It does not matter what you choose to do with the tax refund. It may still be taxable on your federal return.

What does matter is if you itemized your deductions the year before (i.e. the year the tax refund is for). If you took the standard deduction (SD), then the state income tax refund is not taxable. If you did itemize, then all or part of the refund will be taxable. There is a little worksheet in the instruction booklet which has you figure out if all or part of the refund is taxable. What matters there is how close to the SD you were and if you would have taken the SD if you netted out the deductible state income taxes with the tax refund.
 
We itemize. Hmm, so the state refund is taxable even if applied to state tax. What makes it confusing is state income tax is deductible on the federal return (sch A, line 5). So, if rather than take possession of the state refund I apply to toward state taxes doing so appears to cancel the tax that otherwise would be due on the refund.
 
If you elect to aply your state income tax refund (for the previous year) to the current year's state income taxes, then that tax payment can be used in your following year's state income taxes itemized in Schedule A (if you itemize in that year). So I suppose it would cancel out.

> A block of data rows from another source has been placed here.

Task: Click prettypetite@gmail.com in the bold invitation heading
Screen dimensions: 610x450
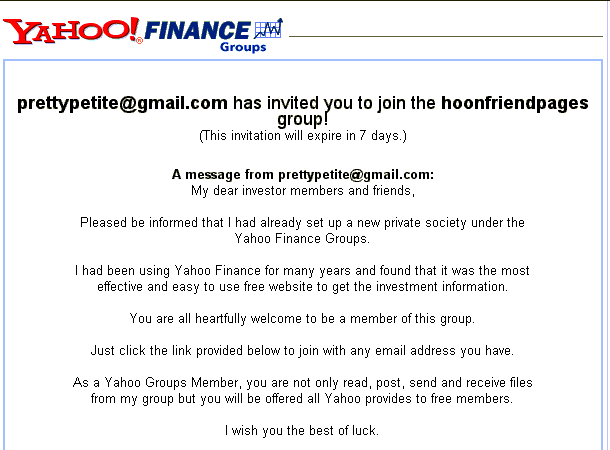Action: point(123,103)
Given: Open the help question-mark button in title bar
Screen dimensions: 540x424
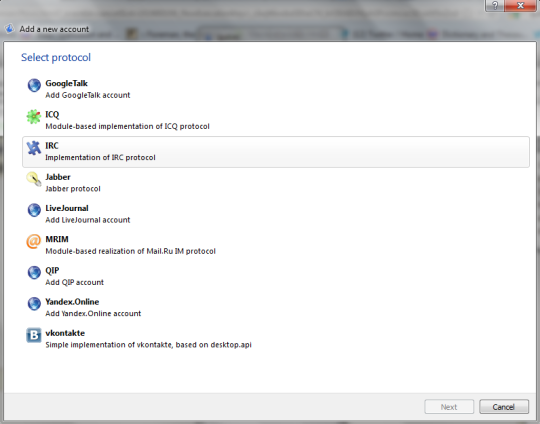Looking at the screenshot, I should [x=495, y=6].
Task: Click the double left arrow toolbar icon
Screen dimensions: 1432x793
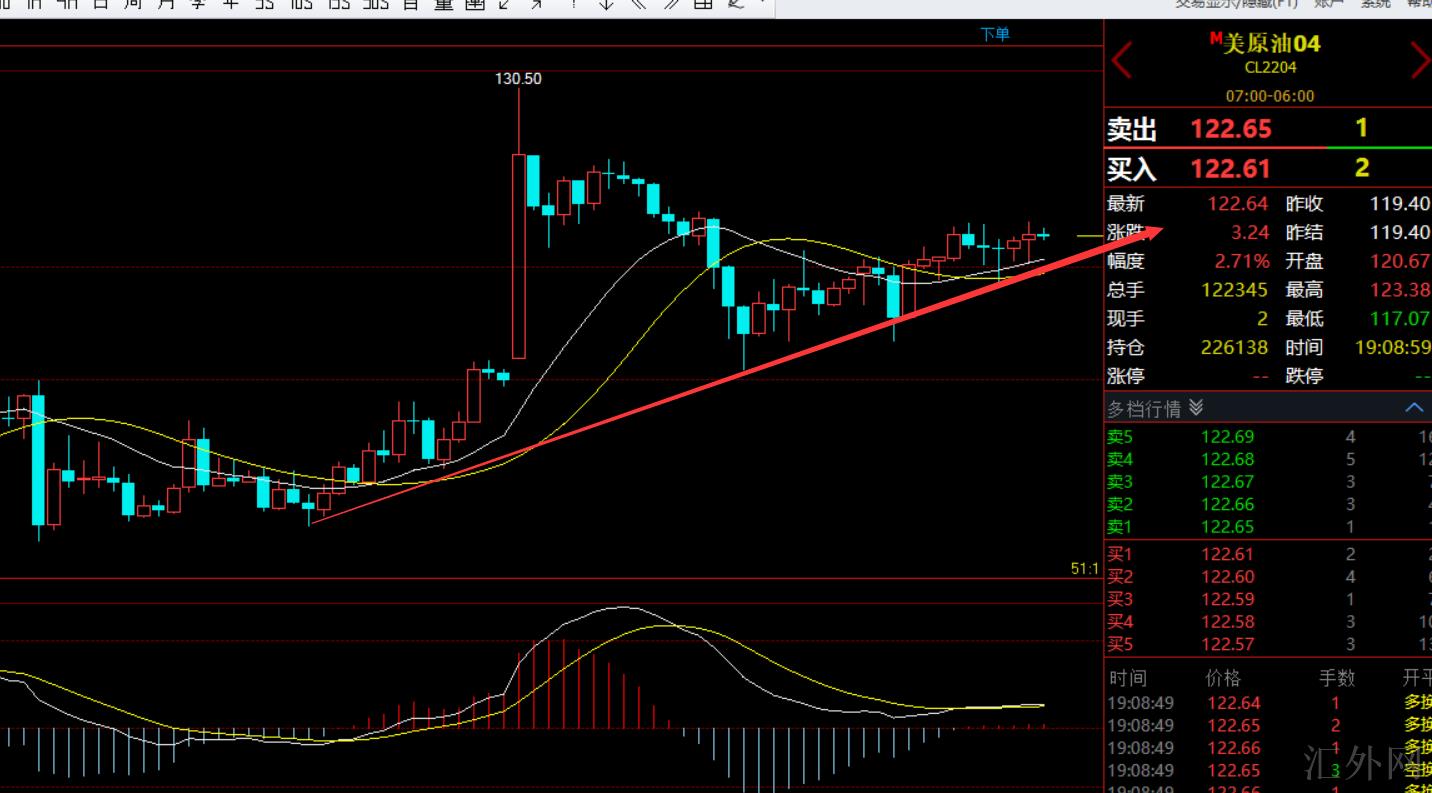Action: click(637, 4)

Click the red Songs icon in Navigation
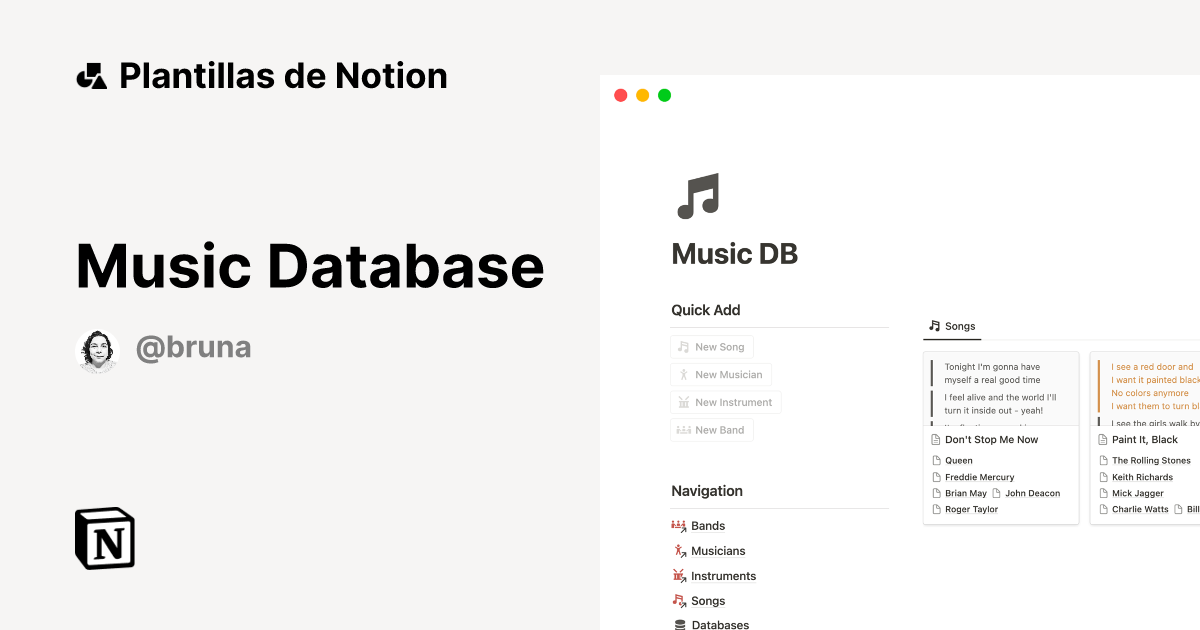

One thing to be mindful of is that the state income tax refund is considered ordinary income in the following year's federal income tax return. And along with that comes any consequences of having more income which is part of your AGI. This can affect your deductible medical expenses, your ACA insurance subsidy, and other credits or deductions which have phaseouts at higher income levels.
 
We itemize. Hmm, so the state refund is taxable even if applied to state tax. What makes it confusing is state income tax is deductible on the federal return (sch A, line 5). So, if rather than take possession of the state refund I apply to toward state taxes doing so appears to cancel the tax that otherwise would be due on the refund.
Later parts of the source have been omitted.